菜单

关于 🐙 GitHub
arXiv 提交日期: 2026-01-23
📄 Abstract - LongCat-Flash-Thinking-2601 Technical Report

We introduce LongCat-Flash-Thinking-2601, a 560-billion-parameter open-source Mixture-of-Experts (MoE) reasoning model with superior agentic reasoning capability. LongCat-Flash-Thinking-2601 achieves state-of-the-art performance among open-source models on a wide range of agentic benchmarks, including agentic search, agentic tool use, and tool-integrated reasoning. Beyond benchmark performance, the model demonstrates strong generalization to complex tool interactions and robust behavior under noisy real-world environments.

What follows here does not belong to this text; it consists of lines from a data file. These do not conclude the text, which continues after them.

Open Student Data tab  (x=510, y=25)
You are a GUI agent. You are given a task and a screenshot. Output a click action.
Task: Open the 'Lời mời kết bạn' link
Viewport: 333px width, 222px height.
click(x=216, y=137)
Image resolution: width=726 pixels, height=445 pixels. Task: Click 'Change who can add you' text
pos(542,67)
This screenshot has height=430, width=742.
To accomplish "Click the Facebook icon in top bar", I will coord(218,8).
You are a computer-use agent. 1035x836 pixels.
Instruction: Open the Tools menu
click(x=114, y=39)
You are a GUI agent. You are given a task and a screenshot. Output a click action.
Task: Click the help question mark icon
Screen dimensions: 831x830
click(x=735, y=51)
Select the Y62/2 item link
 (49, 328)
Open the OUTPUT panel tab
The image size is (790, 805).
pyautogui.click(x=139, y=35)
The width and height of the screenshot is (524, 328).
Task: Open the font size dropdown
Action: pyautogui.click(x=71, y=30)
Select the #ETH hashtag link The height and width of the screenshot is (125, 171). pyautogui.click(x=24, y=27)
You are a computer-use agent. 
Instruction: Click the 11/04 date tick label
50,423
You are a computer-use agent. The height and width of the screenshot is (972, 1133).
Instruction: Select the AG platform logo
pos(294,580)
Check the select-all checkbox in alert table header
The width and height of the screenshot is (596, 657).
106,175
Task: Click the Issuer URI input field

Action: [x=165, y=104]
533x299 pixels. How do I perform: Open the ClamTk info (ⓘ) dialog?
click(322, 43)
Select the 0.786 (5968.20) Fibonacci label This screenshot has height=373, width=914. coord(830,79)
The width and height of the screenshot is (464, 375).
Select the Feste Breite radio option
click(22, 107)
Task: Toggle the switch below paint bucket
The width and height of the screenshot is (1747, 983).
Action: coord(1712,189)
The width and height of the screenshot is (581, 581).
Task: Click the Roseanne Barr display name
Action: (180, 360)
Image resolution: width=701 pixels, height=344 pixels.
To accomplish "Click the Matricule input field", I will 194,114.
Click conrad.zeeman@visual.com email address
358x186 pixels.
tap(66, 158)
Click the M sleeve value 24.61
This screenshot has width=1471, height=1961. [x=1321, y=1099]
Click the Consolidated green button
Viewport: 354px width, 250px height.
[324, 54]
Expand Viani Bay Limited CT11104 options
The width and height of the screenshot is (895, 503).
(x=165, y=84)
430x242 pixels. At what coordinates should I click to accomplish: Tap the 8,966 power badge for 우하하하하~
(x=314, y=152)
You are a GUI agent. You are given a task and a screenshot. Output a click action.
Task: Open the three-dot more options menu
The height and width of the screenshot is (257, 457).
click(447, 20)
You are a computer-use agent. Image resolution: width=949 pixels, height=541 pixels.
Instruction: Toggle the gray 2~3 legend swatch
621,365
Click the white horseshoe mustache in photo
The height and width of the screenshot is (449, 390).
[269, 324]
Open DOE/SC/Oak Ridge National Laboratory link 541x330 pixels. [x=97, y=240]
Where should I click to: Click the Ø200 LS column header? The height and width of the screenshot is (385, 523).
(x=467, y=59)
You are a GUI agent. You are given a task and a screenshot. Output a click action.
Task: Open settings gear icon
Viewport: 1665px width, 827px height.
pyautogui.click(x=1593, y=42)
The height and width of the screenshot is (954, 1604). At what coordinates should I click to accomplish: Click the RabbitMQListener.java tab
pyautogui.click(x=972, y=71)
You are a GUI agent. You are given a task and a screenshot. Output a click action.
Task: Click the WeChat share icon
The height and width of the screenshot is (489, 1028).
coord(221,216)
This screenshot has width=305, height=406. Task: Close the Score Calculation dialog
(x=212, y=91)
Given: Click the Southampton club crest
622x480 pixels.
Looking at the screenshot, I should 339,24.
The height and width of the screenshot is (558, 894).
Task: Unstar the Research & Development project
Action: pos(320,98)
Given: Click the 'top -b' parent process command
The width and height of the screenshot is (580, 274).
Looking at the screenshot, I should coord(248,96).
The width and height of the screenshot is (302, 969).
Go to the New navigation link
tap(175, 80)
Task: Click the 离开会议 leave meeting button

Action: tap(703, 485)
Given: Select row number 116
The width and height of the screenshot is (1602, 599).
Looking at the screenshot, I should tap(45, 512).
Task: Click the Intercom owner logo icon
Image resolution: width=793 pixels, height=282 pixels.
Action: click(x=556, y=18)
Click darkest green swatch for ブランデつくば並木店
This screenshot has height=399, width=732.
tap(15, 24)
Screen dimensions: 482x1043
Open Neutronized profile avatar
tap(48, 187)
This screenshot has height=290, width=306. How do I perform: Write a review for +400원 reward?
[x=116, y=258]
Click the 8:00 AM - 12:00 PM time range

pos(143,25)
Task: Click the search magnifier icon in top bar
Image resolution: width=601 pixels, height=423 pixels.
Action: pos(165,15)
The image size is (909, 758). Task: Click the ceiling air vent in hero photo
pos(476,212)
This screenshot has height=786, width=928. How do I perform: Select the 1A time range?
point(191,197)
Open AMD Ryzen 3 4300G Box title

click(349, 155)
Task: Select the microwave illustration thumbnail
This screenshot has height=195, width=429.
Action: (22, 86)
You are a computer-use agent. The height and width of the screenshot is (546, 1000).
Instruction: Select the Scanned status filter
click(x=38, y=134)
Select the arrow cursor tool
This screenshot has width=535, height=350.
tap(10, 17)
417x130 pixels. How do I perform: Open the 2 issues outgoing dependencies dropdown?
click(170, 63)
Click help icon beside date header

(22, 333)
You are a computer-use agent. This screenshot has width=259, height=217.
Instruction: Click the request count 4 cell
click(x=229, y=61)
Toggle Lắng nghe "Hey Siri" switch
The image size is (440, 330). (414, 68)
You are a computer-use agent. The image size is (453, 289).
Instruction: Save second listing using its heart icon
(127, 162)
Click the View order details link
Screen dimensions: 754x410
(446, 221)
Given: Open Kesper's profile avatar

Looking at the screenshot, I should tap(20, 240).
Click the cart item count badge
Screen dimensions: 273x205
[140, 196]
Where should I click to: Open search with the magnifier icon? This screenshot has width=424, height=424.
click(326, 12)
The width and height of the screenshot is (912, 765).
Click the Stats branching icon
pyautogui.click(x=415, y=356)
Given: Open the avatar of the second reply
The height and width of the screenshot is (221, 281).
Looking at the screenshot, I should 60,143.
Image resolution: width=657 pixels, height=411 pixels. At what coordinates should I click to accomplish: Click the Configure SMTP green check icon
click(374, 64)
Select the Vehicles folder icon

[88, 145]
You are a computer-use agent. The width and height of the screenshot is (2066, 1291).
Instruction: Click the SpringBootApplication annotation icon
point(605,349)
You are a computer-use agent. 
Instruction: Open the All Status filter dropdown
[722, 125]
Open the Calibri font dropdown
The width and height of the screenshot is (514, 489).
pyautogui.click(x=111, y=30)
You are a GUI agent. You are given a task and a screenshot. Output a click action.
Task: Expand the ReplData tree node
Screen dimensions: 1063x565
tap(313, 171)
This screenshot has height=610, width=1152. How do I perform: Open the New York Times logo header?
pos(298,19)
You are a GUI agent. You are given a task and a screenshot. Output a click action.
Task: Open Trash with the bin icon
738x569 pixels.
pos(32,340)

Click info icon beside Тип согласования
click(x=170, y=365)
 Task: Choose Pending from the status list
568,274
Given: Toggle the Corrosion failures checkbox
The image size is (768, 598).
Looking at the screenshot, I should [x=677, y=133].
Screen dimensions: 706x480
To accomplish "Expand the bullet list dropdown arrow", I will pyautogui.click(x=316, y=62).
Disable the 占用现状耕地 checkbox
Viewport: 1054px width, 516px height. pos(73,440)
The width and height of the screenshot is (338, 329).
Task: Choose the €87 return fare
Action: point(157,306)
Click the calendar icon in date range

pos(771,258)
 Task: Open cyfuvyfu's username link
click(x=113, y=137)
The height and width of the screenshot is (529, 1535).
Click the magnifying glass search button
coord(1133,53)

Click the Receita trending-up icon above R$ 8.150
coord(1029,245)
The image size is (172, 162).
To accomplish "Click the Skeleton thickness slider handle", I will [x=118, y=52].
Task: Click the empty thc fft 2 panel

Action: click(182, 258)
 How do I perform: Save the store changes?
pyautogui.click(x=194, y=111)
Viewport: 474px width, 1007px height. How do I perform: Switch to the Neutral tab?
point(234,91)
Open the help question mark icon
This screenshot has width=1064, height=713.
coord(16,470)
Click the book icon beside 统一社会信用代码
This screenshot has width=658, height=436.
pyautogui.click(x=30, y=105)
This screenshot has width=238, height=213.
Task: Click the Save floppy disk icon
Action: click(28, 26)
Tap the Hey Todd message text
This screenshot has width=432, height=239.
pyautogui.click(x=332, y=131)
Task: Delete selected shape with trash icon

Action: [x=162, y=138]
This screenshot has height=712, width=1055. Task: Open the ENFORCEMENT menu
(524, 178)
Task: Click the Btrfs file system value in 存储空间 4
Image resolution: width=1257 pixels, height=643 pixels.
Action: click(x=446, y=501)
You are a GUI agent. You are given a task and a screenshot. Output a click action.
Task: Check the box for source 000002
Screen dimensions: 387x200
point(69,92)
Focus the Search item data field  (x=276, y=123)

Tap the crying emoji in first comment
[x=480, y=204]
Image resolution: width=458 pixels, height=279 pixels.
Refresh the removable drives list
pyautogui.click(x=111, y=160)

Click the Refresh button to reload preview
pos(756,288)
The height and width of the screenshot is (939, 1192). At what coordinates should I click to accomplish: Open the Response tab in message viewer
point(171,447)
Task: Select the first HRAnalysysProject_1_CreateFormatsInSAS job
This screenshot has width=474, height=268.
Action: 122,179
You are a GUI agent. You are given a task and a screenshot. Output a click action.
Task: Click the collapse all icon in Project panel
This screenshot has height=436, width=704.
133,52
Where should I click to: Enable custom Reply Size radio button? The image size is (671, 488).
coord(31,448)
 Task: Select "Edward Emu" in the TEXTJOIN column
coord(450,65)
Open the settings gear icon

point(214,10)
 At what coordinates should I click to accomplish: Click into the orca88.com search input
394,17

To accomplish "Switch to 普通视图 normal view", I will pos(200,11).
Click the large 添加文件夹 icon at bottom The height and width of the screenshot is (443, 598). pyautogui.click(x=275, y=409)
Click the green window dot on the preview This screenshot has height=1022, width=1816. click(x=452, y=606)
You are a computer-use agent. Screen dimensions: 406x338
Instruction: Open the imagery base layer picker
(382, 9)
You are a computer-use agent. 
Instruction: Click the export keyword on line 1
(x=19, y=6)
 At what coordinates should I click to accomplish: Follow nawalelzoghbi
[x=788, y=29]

Its advanced capability stems from a unified training framework that combines domain-parallel expert training with subsequent fusion, together with an end-to-end co-design of data construction, environments, algorithms, and infrastructure spanning from pre-training to post-training. In particular, the model's strong generalization capability in complex tool-use are driven by our in-depth exploration of environment scaling and principled task construction. To optimize long-tailed, skewed generation and multi-turn agentic interactions, and to enable stable training across over 10,000 environments spanning more than 20 domains, we systematically extend our asynchronous reinforcement learning framework, DORA, for stable and efficient large-scale multi-environment training. Furthermore, recognizing that real-world tasks are inherently noisy, we conduct a systematic analysis and decomposition of real-world noise patterns, and design targeted training procedures to explicitly incorporate such imperfections into the training process, resulting in improved robustness for real-world applications. To further enhance performance on complex reasoning tasks, we introduce a Heavy Thinking mode that enables effective test-time scaling by jointly expanding reasoning depth and width through intensive parallel thinking.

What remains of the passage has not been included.